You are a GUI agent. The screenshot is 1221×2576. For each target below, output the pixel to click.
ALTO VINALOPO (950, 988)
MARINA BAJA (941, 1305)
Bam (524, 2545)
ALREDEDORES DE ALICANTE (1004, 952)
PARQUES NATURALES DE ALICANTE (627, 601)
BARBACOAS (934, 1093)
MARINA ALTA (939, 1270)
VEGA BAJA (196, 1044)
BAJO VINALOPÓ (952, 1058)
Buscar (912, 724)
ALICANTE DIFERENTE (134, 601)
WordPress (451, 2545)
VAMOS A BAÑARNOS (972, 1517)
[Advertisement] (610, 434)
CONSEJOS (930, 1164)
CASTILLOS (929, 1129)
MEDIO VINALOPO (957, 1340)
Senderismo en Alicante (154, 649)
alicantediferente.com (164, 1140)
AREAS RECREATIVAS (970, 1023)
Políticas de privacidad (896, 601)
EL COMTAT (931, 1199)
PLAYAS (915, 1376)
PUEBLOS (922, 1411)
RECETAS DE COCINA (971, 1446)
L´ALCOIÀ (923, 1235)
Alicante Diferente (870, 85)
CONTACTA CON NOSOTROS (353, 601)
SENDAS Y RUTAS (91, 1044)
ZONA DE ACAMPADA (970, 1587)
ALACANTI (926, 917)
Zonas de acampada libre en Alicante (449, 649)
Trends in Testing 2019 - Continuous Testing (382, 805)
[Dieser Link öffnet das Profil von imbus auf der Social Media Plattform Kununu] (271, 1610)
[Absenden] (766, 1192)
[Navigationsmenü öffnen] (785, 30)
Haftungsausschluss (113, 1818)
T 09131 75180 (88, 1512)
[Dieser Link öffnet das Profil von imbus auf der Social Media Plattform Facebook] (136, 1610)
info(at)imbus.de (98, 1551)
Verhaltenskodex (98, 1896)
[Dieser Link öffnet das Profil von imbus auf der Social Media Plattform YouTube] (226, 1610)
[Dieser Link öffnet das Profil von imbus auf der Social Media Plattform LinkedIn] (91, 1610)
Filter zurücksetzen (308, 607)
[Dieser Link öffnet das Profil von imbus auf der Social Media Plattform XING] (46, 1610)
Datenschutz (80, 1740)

◆ ◆ ◆ ◆ ◆ ◆ ◆

**HOW TO COMPLETE THIS TASK**
Gather up every line in the data above that contains the word "Link", copying each one.

**TASK OUTPUT**
[Dieser Link öffnet das Profil von imbus auf der Social Media Plattform Kununu] (271, 1610)
[Dieser Link öffnet das Profil von imbus auf der Social Media Plattform Facebook] (136, 1610)
[Dieser Link öffnet das Profil von imbus auf der Social Media Plattform YouTube] (226, 1610)
[Dieser Link öffnet das Profil von imbus auf der Social Media Plattform LinkedIn] (91, 1610)
[Dieser Link öffnet das Profil von imbus auf der Social Media Plattform XING] (46, 1610)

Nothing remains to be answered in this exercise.